INFORMATION PROVIDED
^^^^^^^^
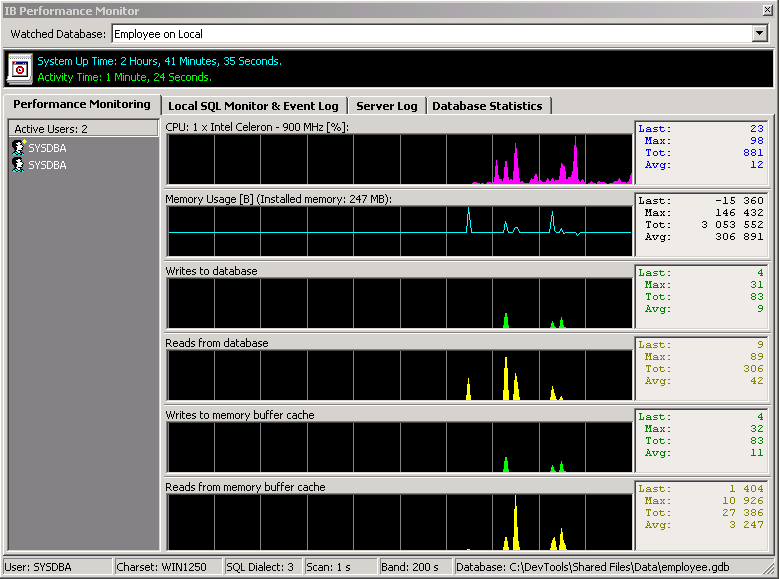Select the Reads from memory buffer cache graph

pyautogui.click(x=399, y=520)
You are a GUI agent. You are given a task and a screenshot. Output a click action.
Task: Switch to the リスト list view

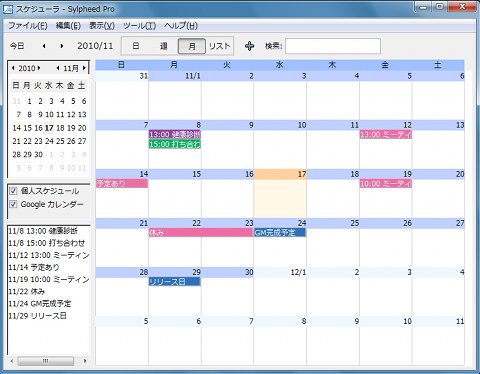pyautogui.click(x=219, y=46)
^^^^^^^^
Lay out the listing as a numbered list, one line per item, omitting blank lines and leaving out the pictures.

1. Select the Reads from memory buffer cache graph
2. pyautogui.click(x=399, y=520)
3. You are a GUI agent. You are given a task and a screenshot. Output a click action.
4. Task: Switch to the リスト list view
5. pyautogui.click(x=219, y=46)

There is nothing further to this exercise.